The copy must run from the line containing "You are a computer-use" through the final line of the records, both included, exactly as written. It should contain no pictures.

═════ Excerpted data

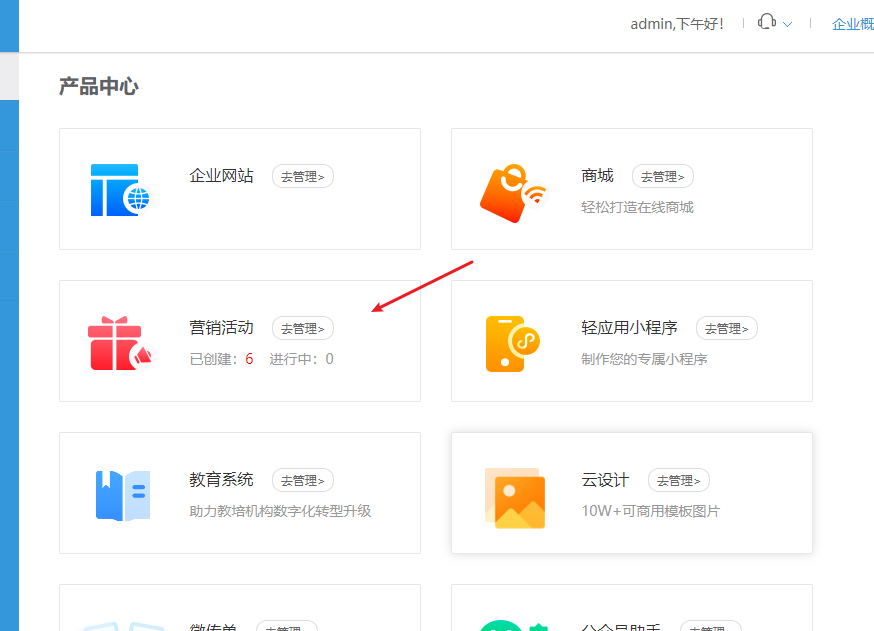
Task: Open 去管理 for 教育系统
Action: point(302,480)
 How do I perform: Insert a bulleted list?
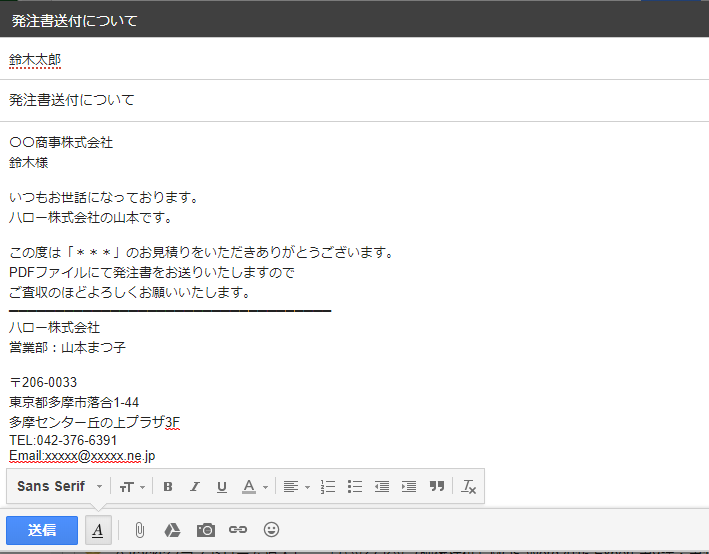(x=354, y=487)
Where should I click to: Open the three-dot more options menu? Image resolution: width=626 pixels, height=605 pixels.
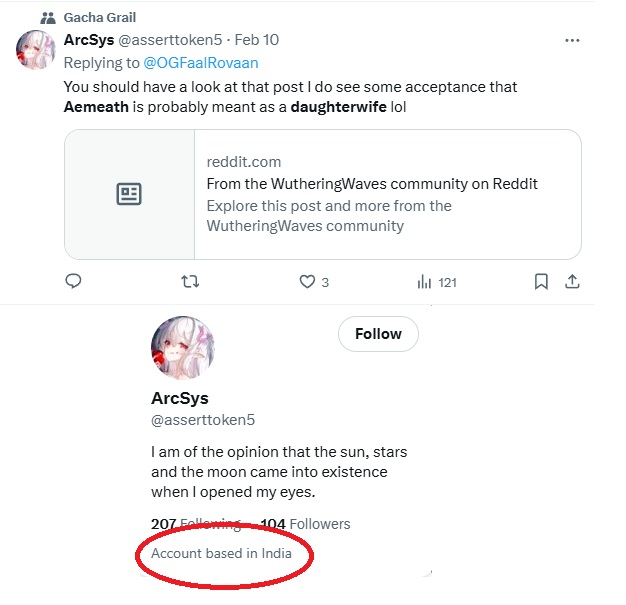coord(572,41)
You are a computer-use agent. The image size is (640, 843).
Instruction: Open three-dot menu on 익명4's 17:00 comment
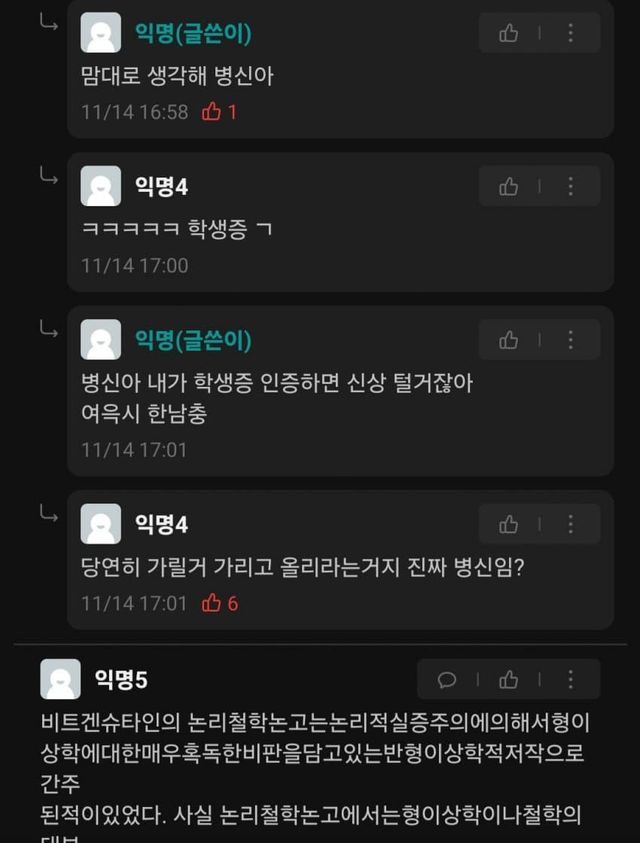(x=571, y=187)
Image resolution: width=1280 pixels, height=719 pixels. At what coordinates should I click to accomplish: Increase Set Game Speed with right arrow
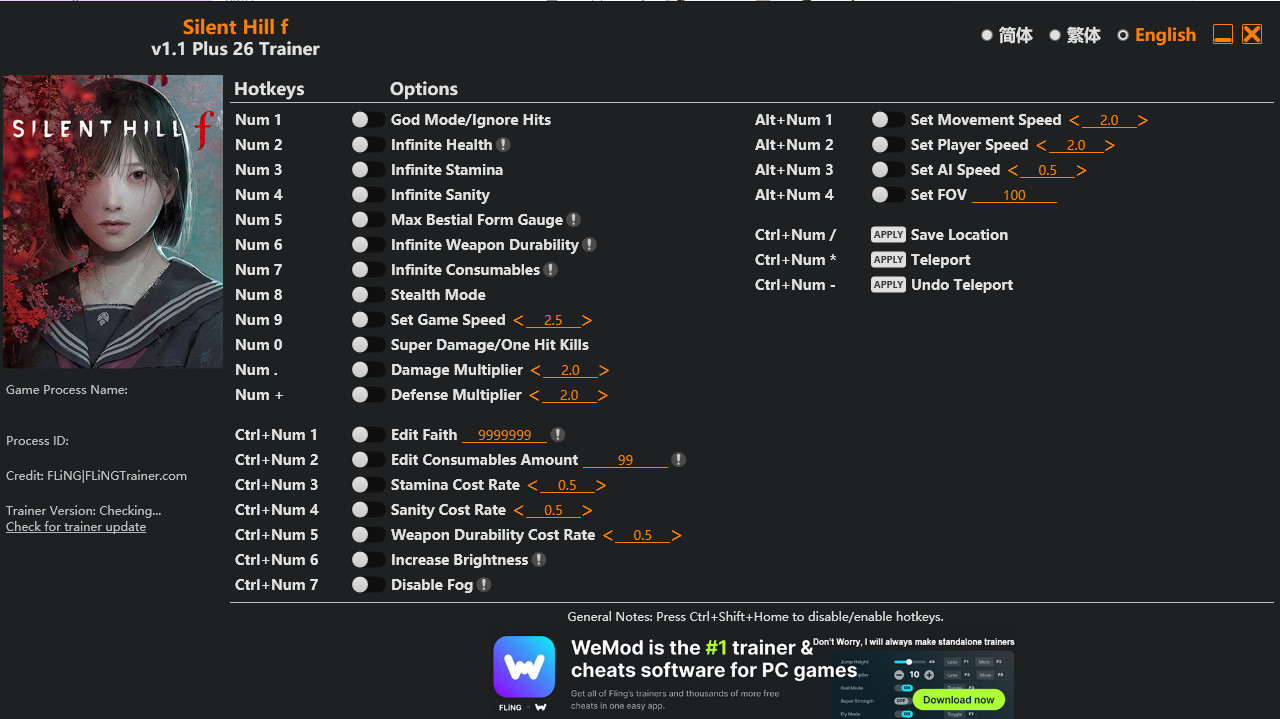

══════════

> Answer section:
You are a computer-use agent. The image size is (640, 843).
Instruction: Open three-dot menu on 익명4's 17:00 comment
(x=571, y=187)
Image resolution: width=1280 pixels, height=719 pixels. At what coordinates should I click to accomplish: Increase Set Game Speed with right arrow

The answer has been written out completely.